-- Start GIVEN RECORDS --

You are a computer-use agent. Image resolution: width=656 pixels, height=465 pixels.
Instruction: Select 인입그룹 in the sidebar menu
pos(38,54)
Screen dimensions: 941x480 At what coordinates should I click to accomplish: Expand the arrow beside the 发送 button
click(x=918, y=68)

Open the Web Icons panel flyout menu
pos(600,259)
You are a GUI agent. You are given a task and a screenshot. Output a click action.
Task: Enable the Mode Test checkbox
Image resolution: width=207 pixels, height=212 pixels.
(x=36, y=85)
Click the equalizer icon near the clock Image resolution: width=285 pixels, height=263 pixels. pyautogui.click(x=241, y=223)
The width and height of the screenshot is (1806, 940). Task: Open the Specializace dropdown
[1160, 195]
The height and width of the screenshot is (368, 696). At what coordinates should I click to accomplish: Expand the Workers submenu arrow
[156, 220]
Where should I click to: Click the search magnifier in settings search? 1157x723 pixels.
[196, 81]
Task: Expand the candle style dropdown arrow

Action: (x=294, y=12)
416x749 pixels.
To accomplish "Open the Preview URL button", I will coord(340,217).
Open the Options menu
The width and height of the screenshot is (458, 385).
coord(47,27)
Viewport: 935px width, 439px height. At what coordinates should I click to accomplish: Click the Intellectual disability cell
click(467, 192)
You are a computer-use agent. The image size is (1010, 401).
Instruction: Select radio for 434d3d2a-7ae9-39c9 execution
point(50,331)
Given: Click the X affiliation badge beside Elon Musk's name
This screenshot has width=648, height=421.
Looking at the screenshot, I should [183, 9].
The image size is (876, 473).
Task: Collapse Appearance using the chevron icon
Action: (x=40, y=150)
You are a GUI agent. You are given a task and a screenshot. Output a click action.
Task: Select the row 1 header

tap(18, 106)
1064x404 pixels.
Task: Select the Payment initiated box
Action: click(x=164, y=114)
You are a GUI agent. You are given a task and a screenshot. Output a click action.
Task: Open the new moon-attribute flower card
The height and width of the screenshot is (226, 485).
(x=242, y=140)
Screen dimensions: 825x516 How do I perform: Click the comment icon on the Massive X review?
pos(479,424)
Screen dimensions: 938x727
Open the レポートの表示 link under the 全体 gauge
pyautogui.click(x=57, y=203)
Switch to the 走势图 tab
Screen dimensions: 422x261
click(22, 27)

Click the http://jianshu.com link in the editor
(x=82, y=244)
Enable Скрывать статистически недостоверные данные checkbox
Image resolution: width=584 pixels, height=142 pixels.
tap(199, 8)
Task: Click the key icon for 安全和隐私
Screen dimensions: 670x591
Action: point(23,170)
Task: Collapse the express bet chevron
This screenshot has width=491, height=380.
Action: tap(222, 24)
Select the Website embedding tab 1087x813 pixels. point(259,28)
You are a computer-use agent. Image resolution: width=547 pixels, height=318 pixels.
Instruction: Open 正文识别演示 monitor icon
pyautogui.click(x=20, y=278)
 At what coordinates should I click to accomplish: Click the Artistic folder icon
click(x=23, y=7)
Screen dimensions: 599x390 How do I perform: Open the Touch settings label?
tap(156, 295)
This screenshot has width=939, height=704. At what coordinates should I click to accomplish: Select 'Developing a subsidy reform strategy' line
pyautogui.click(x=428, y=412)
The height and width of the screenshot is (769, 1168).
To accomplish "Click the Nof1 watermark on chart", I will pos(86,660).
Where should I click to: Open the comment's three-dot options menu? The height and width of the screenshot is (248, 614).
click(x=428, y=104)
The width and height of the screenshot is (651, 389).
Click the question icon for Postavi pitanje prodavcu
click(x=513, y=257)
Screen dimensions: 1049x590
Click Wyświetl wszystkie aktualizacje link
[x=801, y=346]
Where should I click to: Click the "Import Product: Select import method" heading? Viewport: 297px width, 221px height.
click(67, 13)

-- End GIVEN RECORDS --

- EXERCISE PROMPT -
Rewrite every line of the listing as a Markdown table with the columns n and Line, numbering each row and leaving out blank lines.

- EXPECTED ANSWER -
| n | Line |
|---|---|
| 1 | You are a computer-use agent. Image resolution: width=656 pixels, height=465 pixels. |
| 2 | Instruction: Select 인입그룹 in the sidebar menu |
| 3 | pos(38,54) |
| 4 | Screen dimensions: 941x480 At what coordinates should I click to accomplish: Expand the arrow beside the 发送 button |
| 5 | click(x=918, y=68) |
| 6 | Open the Web Icons panel flyout menu |
| 7 | pos(600,259) |
| 8 | You are a GUI agent. You are given a task and a screenshot. Output a click action. |
| 9 | Task: Enable the Mode Test checkbox |
| 10 | Image resolution: width=207 pixels, height=212 pixels. |
| 11 | (x=36, y=85) |
| 12 | Click the equalizer icon near the clock Image resolution: width=285 pixels, height=263 pixels. pyautogui.click(x=241, y=223) |
| 13 | The width and height of the screenshot is (1806, 940). Task: Open the Specializace dropdown |
| 14 | [1160, 195] |
| 15 | The height and width of the screenshot is (368, 696). At what coordinates should I click to accomplish: Expand the Workers submenu arrow |
| 16 | [156, 220] |
| 17 | Where should I click to: Click the search magnifier in settings search? 1157x723 pixels. |
| 18 | [196, 81] |
| 19 | Task: Expand the candle style dropdown arrow |
| 20 | Action: (x=294, y=12) |
| 21 | 416x749 pixels. |
| 22 | To accomplish "Open the Preview URL button", I will coord(340,217). |
| 23 | Open the Options menu |
| 24 | The width and height of the screenshot is (458, 385). |
| 25 | coord(47,27) |
| 26 | Viewport: 935px width, 439px height. At what coordinates should I click to accomplish: Click the Intellectual disability cell |
| 27 | click(467, 192) |
| 28 | You are a computer-use agent. The image size is (1010, 401). |
| 29 | Instruction: Select radio for 434d3d2a-7ae9-39c9 execution |
| 30 | point(50,331) |
| 31 | Given: Click the X affiliation badge beside Elon Musk's name |
| 32 | This screenshot has width=648, height=421. |
| 33 | Looking at the screenshot, I should [183, 9]. |
| 34 | The image size is (876, 473). |
| 35 | Task: Collapse Appearance using the chevron icon |
| 36 | Action: (x=40, y=150) |
| 37 | You are a GUI agent. You are given a task and a screenshot. Output a click action. |
| 38 | Task: Select the row 1 header |
| 39 | tap(18, 106) |
| 40 | 1064x404 pixels. |
| 41 | Task: Select the Payment initiated box |
| 42 | Action: click(x=164, y=114) |
| 43 | You are a GUI agent. You are given a task and a screenshot. Output a click action. |
| 44 | Task: Open the new moon-attribute flower card |
| 45 | The height and width of the screenshot is (226, 485). |
| 46 | (x=242, y=140) |
| 47 | Screen dimensions: 825x516 How do I perform: Click the comment icon on the Massive X review? |
| 48 | pos(479,424) |
| 49 | Screen dimensions: 938x727 |
| 50 | Open the レポートの表示 link under the 全体 gauge |
| 51 | pyautogui.click(x=57, y=203) |
| 52 | Switch to the 走势图 tab |
| 53 | Screen dimensions: 422x261 |
| 54 | click(22, 27) |
| 55 | Click the http://jianshu.com link in the editor |
| 56 | (x=82, y=244) |
| 57 | Enable Скрывать статистически недостоверные данные checkbox |
| 58 | Image resolution: width=584 pixels, height=142 pixels. |
| 59 | tap(199, 8) |
| 60 | Task: Click the key icon for 安全和隐私 |
| 61 | Screen dimensions: 670x591 |
| 62 | Action: point(23,170) |
| 63 | Task: Collapse the express bet chevron |
| 64 | This screenshot has width=491, height=380. |
| 65 | Action: tap(222, 24) |
| 66 | Select the Website embedding tab 1087x813 pixels. point(259,28) |
| 67 | You are a computer-use agent. Image resolution: width=547 pixels, height=318 pixels. |
| 68 | Instruction: Open 正文识别演示 monitor icon |
| 69 | pyautogui.click(x=20, y=278) |
| 70 |  At what coordinates should I click to accomplish: Click the Artistic folder icon |
| 71 | click(x=23, y=7) |
| 72 | Screen dimensions: 599x390 How do I perform: Open the Touch settings label? |
| 73 | tap(156, 295) |
| 74 | This screenshot has width=939, height=704. At what coordinates should I click to accomplish: Select 'Developing a subsidy reform strategy' line |
| 75 | pyautogui.click(x=428, y=412) |
| 76 | The height and width of the screenshot is (769, 1168). |
| 77 | To accomplish "Click the Nof1 watermark on chart", I will pos(86,660). |
| 78 | Where should I click to: Open the comment's three-dot options menu? The height and width of the screenshot is (248, 614). |
| 79 | click(x=428, y=104) |
| 80 | The width and height of the screenshot is (651, 389). |
| 81 | Click the question icon for Postavi pitanje prodavcu |
| 82 | click(x=513, y=257) |
| 83 | Screen dimensions: 1049x590 |
| 84 | Click Wyświetl wszystkie aktualizacje link |
| 85 | [x=801, y=346] |
| 86 | Where should I click to: Click the "Import Product: Select import method" heading? Viewport: 297px width, 221px height. |
| 87 | click(67, 13) |